Is Jerry Falwell Jr. an idiot or a genius? Falwell, the president of Liberty University, has hit the jackpot with Liberty’s incredibly popular—and incredibly lucrative—online programs. Falwell has plowed that money into Liberty’s brick-and-mortar campus. Is Falwell a higher-ed visionary? Or does he simply not recognize the way things are really going in higher education?
The money is hard to ignore. Between 2006 and 2012, Liberty’s net assets increased from $150 million to $860 million, thanks mainly to its booming online business. Instead of using those funds only to increase online education, Liberty has bankrolled an ambitious sports program and a recession-busting campus building program.
Most campuses are going the other direction. At traditional schools, including my beloved State University of New York, presidents and chancellors are scrambling to find ways to profit from online education.
Perhaps Liberty’s got something to prove. Founded only in 1971, it originally met in the basement of the Thomas Road Baptist Church. As I explore Liberty’s archives this week as part of the research for my next book, I’m finding reminiscences of those early years. One early ministry student remembered that he used to have revival meetings on the “old trash dump road” above the current campus. There was no campus back then, so these earnest “preacher boys,” this alum remembered, used to
pray, sing, and practice preaching for about an hour to an hour and a half. We would pray and preach in the Spirit! Walking, shouting, and praying up and down that road, calling out your name to the Father, tears streaming down our cheeks!

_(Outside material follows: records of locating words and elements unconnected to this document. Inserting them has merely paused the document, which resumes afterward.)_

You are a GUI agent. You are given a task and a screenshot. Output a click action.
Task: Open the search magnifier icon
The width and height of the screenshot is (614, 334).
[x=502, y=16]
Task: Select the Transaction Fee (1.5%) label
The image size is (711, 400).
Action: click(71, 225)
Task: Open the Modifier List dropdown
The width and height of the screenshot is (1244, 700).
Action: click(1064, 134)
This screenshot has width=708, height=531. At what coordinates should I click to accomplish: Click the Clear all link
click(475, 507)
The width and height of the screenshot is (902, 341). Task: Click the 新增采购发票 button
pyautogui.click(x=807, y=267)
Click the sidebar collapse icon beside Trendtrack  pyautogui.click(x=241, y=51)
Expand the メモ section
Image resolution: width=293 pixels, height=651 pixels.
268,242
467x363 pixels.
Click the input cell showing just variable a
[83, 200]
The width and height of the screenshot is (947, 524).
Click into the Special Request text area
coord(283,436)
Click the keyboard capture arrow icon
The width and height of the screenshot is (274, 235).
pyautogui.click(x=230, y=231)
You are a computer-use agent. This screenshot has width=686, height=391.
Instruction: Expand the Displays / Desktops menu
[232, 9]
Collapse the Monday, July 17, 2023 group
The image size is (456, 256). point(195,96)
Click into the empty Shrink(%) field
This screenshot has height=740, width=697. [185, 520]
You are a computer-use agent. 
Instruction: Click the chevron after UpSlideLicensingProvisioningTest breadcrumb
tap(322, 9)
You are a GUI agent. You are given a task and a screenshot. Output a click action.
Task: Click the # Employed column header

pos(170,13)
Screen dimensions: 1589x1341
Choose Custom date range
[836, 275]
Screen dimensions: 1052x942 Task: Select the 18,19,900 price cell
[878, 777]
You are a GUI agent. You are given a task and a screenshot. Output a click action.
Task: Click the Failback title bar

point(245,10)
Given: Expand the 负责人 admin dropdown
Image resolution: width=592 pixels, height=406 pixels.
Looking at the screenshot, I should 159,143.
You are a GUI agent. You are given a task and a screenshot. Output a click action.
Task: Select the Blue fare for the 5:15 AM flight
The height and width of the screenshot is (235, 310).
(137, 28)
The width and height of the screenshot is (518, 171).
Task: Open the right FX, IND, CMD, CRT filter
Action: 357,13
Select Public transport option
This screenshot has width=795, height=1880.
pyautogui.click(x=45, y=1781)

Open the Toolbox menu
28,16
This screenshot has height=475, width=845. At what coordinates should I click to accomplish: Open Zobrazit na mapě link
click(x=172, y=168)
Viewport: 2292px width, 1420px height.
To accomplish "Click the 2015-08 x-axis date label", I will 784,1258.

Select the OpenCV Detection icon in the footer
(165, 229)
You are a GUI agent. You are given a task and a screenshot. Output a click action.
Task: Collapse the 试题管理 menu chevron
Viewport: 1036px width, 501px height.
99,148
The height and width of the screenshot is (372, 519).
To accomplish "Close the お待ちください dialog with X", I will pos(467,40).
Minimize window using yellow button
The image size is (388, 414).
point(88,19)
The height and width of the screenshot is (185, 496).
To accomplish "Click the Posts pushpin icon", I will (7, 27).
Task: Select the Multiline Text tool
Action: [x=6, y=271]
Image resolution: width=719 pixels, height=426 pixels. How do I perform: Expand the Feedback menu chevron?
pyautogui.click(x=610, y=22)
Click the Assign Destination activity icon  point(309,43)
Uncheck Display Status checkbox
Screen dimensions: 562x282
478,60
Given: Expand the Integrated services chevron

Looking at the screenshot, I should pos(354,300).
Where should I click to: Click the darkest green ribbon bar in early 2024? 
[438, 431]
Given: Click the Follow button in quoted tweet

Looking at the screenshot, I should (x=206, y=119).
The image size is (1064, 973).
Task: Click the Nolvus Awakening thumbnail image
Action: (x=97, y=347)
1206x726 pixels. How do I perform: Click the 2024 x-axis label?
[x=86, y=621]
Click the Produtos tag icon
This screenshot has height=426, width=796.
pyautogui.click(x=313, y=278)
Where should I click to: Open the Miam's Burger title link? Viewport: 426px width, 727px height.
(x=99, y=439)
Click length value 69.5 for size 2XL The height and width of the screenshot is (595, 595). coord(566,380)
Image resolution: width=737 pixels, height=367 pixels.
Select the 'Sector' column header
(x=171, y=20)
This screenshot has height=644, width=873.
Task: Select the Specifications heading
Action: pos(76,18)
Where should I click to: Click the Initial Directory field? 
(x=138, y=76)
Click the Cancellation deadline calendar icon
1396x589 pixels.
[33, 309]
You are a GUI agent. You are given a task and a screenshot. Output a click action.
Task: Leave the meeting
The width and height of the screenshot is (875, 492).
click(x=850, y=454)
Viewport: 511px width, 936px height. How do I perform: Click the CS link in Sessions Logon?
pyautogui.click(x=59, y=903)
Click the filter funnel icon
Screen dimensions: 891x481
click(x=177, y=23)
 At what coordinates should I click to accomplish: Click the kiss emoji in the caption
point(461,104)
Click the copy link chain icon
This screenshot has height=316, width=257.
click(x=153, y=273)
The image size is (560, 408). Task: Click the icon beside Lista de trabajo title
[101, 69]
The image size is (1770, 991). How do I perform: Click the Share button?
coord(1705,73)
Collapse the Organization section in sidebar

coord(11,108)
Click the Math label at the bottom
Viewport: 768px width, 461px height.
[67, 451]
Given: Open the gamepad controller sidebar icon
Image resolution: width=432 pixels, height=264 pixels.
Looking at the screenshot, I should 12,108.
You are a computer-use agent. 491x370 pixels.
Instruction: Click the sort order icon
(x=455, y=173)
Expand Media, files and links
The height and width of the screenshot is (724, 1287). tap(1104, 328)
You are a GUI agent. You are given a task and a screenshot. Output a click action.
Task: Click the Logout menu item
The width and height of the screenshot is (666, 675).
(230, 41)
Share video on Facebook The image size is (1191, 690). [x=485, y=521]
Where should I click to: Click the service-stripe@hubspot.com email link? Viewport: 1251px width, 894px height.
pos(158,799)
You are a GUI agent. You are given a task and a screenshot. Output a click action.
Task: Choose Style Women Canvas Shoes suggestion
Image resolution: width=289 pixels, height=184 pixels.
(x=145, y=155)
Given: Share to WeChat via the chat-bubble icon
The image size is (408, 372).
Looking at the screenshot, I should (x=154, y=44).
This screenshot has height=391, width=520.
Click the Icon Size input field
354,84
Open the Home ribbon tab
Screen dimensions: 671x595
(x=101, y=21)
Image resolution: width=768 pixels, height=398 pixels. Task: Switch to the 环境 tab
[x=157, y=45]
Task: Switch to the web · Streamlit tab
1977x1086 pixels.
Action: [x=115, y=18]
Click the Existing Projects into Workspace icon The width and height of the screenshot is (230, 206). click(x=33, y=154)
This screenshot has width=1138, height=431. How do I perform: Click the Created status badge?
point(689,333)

As do most fundamentalist schools, Liberty feels a constant need to prove that it is just as good, intellectually, as mainstream universities. As first president Pierre Guillermin put it in an early fundraising letter, any Christian college must maintain “performance standards of unquestionable academic excellence and admirable professional credibility.”
The campus building program may result from a deep need to prove that Liberty is a real university, not just a fundamentalist camp meeting. Or it may be something more strategic. College administrators these days are wracked with anxiety about the future of higher education. Will students in the future simply take classes from a menu of online providers? Will giants such as MIT and Harvard provide the world’s best content online? Can smaller schools continue to exist?
It seems President Falwell is betting big that people will continue to want a traditional campus, with traditional amenities such as sports programs and libraries.
I think he’s right. So far, the leaders in Massive Open Online Courses are not start-up companies in their garages, but established schools such as MIT and Harvard. People still have high expectations that their education—even their online classes—will come from a “real” university.